Computers were extremely expensive then, and sacrifices had to be made even after the original purchase just to get the users to understand how they worked. The total cost per unit of computing power was enormous.

Technologically the world was not quite that advanced, so they had to live with the size for another decade. In 1969, a team of developers in the Bell Labs laboratories started working on a solution for the software problem, to address these compatibility issues. They developed a new operating system, which was

Simple and elegant.

Written in the C programming language instead of in assembly code.

Able to recycle code.

The Bell Labs developers named their project “UNIX.”

The code recycling features were very important. Until then, all commercially available computer systems were written in a code specifically developed for one system. UNIX on the other hand needed only a small piece of that special code, which is now commonly named the kernel. This kernel is the only piece of code that needs to be adapted for every specific system and forms the base of the UNIX system. The operating system and all other functions were built around this kernel and written in a higher programming language, C. This language was especially developed for creating the UNIX system. Using this new technique, it was much easier to develop an operating system that could run on many different types of hardware.
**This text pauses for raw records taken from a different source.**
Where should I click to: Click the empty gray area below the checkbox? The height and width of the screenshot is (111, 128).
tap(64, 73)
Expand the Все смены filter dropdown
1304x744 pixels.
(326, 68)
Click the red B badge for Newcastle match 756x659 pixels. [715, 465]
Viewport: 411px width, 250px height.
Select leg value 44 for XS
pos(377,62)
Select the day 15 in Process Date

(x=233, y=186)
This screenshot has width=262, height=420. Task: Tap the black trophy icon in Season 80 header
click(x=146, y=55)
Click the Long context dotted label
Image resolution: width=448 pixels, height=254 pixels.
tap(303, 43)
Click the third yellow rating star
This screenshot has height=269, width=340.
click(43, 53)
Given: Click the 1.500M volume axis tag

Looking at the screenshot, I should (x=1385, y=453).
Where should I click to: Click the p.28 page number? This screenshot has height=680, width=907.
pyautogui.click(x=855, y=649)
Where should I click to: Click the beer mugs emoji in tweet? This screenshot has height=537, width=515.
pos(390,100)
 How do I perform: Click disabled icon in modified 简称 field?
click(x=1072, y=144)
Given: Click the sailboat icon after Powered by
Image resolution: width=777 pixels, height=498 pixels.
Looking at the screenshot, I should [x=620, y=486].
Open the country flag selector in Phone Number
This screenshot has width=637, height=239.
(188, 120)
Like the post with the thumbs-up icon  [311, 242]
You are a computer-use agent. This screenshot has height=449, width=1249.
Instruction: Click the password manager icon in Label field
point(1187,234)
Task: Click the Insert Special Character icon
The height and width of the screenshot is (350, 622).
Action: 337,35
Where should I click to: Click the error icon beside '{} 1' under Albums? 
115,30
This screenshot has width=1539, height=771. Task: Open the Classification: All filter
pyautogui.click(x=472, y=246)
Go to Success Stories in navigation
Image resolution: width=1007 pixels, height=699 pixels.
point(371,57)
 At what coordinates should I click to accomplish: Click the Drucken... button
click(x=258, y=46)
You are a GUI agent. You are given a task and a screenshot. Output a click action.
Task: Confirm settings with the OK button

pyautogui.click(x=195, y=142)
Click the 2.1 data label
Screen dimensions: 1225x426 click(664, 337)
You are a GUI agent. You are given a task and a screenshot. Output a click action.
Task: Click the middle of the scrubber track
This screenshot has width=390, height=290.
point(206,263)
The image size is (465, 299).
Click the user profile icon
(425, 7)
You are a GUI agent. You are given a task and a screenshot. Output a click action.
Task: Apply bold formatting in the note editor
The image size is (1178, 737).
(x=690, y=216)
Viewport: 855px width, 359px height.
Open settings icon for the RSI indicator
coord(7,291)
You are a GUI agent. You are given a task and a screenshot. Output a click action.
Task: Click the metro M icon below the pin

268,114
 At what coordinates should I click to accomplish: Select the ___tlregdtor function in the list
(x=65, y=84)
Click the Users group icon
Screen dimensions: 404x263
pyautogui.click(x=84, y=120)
The software vendors were quick to adapt, since they could sell ten times more software almost effortlessly. Weird new situations came in existence: imagine for instance computers from different vendors communicating in the same network, or users working on different systems without the need for extra education to use another computer. UNIX did a great deal to help users become compatible with different systems.

Throughout the next couple of decades, the development of UNIX continued. More things became possible to do and more hardware and software vendors added support for UNIX to their products.

UNIX was initially found only in very large environments with mainframes and minicomputers (note that a PC is a “micro” computer). You had to work at a university, for the government or for large financial corporations in order to get your hands on a UNIX system.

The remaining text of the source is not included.